Beijing attempted to pull the noose ever tighter as time went on. In 2014 China ordered a revision of the electoral law whereby candidates for the Hong Kong legislature had to be “registered” in Beijing. This influenced the selection of the territory’s chief executive, who has to be approved by the Hong Kong Legislative Council. Democracy and human rights activists saw this as a violation of universal suffrage and an attempt by Beijing to undermine Hong Kong’s status under “One Country, Two Systems.” The Umbrella movement occupied central Hong Kong between the end of September and mid- December. Again, neither the protests nor the umbrellas achieved the desired result.
In came Carrie Lam as chief executive. She is very much Beijing’s woman. Her draft law enabling Hong Kong to extradite criminals to the People’s Republic provoked a groundswell of opposition. This time one million took to the streets, one in every 7 inhabitants.
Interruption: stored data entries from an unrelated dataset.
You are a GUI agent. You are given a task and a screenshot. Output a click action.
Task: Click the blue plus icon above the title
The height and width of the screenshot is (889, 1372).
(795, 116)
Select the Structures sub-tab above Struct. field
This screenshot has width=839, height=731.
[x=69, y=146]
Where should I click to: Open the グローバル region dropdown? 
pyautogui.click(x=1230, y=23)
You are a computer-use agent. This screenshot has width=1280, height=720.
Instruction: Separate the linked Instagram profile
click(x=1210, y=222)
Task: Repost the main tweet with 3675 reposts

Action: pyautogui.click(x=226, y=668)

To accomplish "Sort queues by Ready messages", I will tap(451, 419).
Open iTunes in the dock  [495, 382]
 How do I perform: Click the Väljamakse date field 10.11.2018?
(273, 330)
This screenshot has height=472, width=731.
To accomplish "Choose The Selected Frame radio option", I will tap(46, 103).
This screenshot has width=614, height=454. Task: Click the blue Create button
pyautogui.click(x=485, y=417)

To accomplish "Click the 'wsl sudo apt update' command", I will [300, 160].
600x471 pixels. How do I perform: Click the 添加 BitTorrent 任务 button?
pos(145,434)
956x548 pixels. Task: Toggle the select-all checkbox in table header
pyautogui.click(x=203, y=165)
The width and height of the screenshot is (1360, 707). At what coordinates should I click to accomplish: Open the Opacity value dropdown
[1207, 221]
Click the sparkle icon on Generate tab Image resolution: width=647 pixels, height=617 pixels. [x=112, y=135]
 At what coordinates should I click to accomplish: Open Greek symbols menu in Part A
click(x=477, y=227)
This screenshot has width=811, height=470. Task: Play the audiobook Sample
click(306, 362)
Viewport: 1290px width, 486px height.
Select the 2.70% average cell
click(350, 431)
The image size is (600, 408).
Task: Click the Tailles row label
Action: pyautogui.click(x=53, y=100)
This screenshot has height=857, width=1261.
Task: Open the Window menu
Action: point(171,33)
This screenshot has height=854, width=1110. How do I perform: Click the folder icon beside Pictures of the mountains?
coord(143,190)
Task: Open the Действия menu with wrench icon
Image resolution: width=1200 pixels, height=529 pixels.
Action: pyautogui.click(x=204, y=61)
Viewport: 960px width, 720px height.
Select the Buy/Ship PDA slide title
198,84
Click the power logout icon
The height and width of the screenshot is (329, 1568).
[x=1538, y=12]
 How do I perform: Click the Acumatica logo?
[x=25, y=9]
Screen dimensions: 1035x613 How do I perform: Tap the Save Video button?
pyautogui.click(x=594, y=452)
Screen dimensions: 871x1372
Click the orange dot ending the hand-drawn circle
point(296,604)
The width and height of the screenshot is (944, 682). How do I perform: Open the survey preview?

The last demonstrations on such a scale in Hong Kong were in 1989, around the time of the uprisings in Tiananmen Square, when 1.5 million took to the streets. The size of last week’s protests were a surprise, given that several leaders of the umbrella movement were imprisoned this year.
All in all, the past two weeks have proved that “One Country, Two Systems” will always produce stress points. On the one hand we have an ascending global superpower, and on the other a small territory whose pro-democracy activists are supported by many NGOs. Overlaying the US-China trade tensions makes for heightened volatility.
So, what happened between 2014 and now?
The timing was significant, immediately after the 30th anniversary of the Tiananmen uprising. There are several demonstrations in China each year. They take place under wraps and the foreign press does not report them. Demonstrations on the scale seen in Hong Kong must cause unease among the leadership in Beijing.
Unlike in 2014, the demonstrators were joined by an increasing number of mainstream business leaders who feared the new law was bad for business, because it allowed anyone who had become cumbersome in the eyes of Beijing to be extradited. As many businesses have strong links to the mainland, it could leave their leaders vulnerable, which would in turn be bad for business. There seems to be some validity to that concern.
International reaction was interesting, too. When the protests turned violent on Wednesday, the speaker of the US House of Representatives, Nancy Pelosi, asked for Hong Kong to be treated like the People’s Republic and no longer exempted from trade sanctions
On Friday, Lam met her Chinese masters across the border in Shenzhen. As a result, she announced on Saturday that she would suspend the bill. This was probably too little, too late. The demonstrators had asked for the proposal to be scrapped, not postponed, and by Wednesday they had also asked for Lam’s resignation. There will be new protests on Sunday, although we can expect the numbers to be smaller.
All in all, the past two weeks have proved that “One Country, Two Systems” will always produce stress points. On the one hand we have an ascending global superpower, and on the other a small territory whose pro-democracy activists are supported by many NGOs. Overlaying the US-China trade tensions makes for heightened volatility.
Hong Kong will always be weaker than China, but the territory holds several strong cards: It is the fourth-largest trading partner of the People’s Republic, and Beijing needs the territory’s unfettered access to global capital markets and multinational corporations — for now at least.